Researchers who rely on statistical data to draw connections, challenge assumptions and discover unexpected social links in the lives of Canadians have a new tool. The Quebec Inter-university Centre for Social Statistics (QICSS) Laboratory is an authorized repository for the reams of information gathered by major Statistics Canada surveys to help governments understand the changing nature of Canadian society and shape social policy. QICSS is funded by the Fonds québécois pour la recherche sur la société et la culture.
Sociologist Céline Le Bourdais, the Canada Research Chair in Social Statistics and Family Change, is the academic director of the lab. She says that previously, when people wanted to research the carefully guarded data gathered by Statistics Canada, they had to travel to Ottawa. This was so inconvenient that few people were using the rich information gathered in these expensive—and expansive—surveys on health, labour and families.

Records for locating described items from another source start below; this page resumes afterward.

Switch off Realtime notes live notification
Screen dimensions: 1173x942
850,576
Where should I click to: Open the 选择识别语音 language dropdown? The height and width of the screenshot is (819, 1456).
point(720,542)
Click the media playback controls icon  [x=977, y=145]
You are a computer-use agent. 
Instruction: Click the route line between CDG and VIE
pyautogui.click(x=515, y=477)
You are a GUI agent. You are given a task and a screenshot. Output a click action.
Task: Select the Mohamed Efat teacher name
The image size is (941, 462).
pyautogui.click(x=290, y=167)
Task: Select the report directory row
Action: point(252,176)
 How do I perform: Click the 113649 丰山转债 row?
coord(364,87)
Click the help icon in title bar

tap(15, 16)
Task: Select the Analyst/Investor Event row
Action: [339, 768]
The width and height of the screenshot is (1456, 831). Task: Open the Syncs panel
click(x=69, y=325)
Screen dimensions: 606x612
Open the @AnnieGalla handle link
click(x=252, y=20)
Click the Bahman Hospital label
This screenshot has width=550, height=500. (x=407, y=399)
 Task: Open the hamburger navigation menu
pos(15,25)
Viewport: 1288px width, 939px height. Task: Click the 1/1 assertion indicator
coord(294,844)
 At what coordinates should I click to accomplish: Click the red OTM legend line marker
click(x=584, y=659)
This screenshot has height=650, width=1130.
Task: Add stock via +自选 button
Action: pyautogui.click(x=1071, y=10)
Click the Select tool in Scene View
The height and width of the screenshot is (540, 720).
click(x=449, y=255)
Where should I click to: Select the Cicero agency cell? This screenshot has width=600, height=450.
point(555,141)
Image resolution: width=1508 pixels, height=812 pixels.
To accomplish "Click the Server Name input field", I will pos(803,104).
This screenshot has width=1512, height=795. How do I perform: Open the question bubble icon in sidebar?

To protect the privacy of the thousands of individuals profiled in the surveys, the QICSS Laboratory is one of the most secure spaces on McGill’s campus, with a system of swipe cards and deadbolts to ensure that information doesn’t fall into the wrong hands. McGill’s data lab belongs to the Quebec Research Data Centre, which is jointly funded by Statistics Canada, the Social Sciences and Humanities Research Council, and the CIHR. The lab also received funding from the CFI.